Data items
--
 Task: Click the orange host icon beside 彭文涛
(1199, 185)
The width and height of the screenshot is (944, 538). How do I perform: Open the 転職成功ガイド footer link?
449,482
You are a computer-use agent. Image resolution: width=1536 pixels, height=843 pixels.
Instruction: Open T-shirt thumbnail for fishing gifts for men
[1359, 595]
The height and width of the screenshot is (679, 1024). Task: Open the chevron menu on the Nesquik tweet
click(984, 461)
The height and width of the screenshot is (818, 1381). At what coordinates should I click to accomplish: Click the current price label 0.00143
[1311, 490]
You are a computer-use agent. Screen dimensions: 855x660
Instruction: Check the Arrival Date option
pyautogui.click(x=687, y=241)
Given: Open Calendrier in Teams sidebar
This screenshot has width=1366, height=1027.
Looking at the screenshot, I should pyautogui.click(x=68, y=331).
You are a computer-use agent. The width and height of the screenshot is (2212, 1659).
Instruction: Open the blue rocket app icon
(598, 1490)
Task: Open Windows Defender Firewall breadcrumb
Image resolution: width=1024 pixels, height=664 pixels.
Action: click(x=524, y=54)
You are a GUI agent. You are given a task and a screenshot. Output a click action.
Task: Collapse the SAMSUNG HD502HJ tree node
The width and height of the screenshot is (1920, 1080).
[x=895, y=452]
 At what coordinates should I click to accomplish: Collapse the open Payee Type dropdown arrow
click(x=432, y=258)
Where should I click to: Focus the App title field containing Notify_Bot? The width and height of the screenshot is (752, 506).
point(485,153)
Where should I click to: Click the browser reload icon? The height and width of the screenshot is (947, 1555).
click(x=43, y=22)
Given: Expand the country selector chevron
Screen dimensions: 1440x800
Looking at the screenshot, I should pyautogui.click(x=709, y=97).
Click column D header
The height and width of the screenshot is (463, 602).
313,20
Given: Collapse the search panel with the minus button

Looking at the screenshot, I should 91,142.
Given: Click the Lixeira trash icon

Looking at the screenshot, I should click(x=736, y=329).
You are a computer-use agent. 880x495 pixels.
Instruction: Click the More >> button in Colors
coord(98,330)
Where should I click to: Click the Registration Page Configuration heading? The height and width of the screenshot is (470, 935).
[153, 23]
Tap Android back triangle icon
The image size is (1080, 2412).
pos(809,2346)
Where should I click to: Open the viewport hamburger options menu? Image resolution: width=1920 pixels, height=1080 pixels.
--
▸ REQUEST
Count the lines in the rows above that contain the word "menu". Reply with only the number.

▸ FINISHED EXERCISE
2